Today I needed to accompany someone to a condolence because a driver was needed and I was the option available. Though I didn’t like the idea, I felt myself very much helpless at such occasions, may be it was my inability to accept the realities the world gave when someone who was yours, someone whom you kept close left someday with non hopes of ever returning back…..and even when “the person” wasn’t close the people whom the dead left made you feel helpless...today, the deceased wasn’t someone I was connected to, she was just a distant relative. So, I tried negotiating if I could just be a driver and wait outside while she completed the societal norms, but my attempts were a total failure…
Went there, while we were struggling to find the house, going back and forth ,zig zag in the lanes ..We could hear something loud, and it made us identify the place we were supposing to!

At the entrance on left I could see a table with a white sheet on it and some red boxes piled on top of each other, right side had another similar table this time with some glasses on it and a big kit, which I read BISLERI…
Suddenly someone pushed me, as I stood up again the person apologized and hurried within with a plastic bag, which had coke,pepsi,mirinda bottles in it….as these were not my concern, I went to the place I was destined for.
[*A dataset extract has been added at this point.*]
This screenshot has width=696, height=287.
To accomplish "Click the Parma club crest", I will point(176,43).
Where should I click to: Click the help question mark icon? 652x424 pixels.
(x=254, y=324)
I took off my sleepers as everyone did and found a space. Though I didn’t know what should be my behavior, I was ascertained there would be nothing wrong in keeping mum. I sat down, in between people. Right in front there was a stage with a red carpet and three people on it. In the middle sat a female in a white kurtee with minimum makeup(apt for the occasion with a laptop in front. person on left was on a tabla and the right one held a synthesizer …probably this was the orchestra for the evening. The female sung two bhajans for the rested soul, then she recited “gayatri mantras”, which hold special significance in our hindu culture…as I was engrossed in it…she looked for a signal to a man again in white kurtee(the son of the deceased),this time the kurtee had kashmiree work on it, and he signaled her to sing something more….she continued..
Just next to me was a young boy probably 17 yr old, who was the grandchild of the dead soul….in a chicken kurta and jeans he held his handicam in hand, and was trying to shoot the orchestras, the photo frame of her grandmother, which was nicely decorated with red roses around….

a couple beside me, were in there finest clothes, certainly in whites...the female wore diamond sets apt with the white bordered zarii kurtee...probably gold didn’t went with it!
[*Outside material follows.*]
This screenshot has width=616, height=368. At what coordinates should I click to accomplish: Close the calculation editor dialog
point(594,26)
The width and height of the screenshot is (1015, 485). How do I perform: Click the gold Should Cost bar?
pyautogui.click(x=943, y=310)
As my eyes moved around the white tent I sat there was something suffocating about the atmosphere, when suddenly the mike was taken up my a man who wore yellow for a change ,I expected some real “uthavnaa” rituals from him. but the mike was handed over to someone who talked nice things about the soul as if his speech was preplanned, and requested everyone present not to leave without taking the Prasad!
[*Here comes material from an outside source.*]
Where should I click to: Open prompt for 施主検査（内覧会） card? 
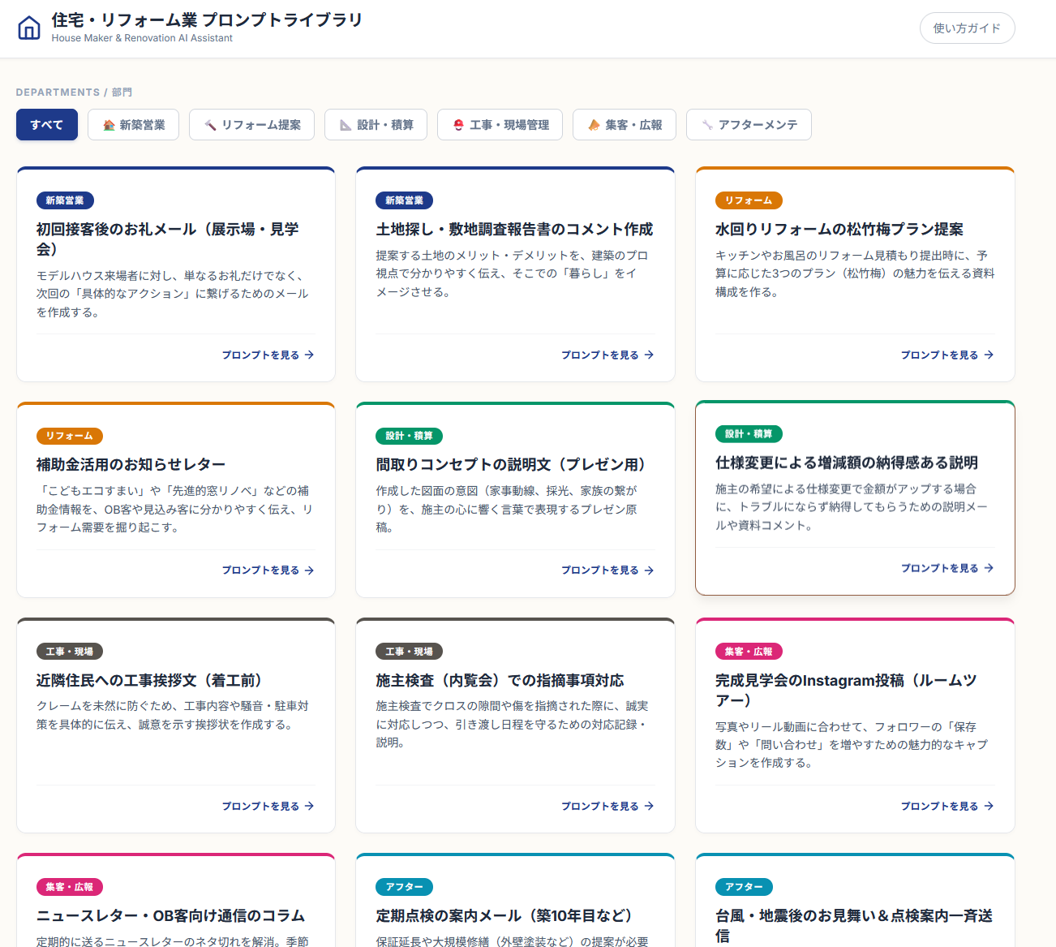point(607,806)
While mineral water was continually being served, the red boxes (conating laddus{the actual ritual }+ some baked biscuits,{ may be the onset of the culture we were heading to})were served which had a label of one the 3 stars in the city.
As I wanted to move out quickly, someone at the gate handed over to me a card, the card read…
.”My mom was a great female,
She loved….

……………………………..
I thank you all for coming here and making an effort to be little my sorrow”.


I don’t know if my acceptability to the life’s biter truth increased over the loss. But certainly if this was the society, which was worse then the TV daily soaps …...where children called an orchestra as a condolence, they made sure of the best fabrics even in such a situation.
At the second day of death, they wanted to wrap up things because “chautha “ and “terahvi” which hold some significance demanded time and the children were busy.
Then certainly I feel am better off not knowing the norms of such a society, and if this is one of the kind, I am a rebel.
I apologize to the soul, if anything by me has hurt her!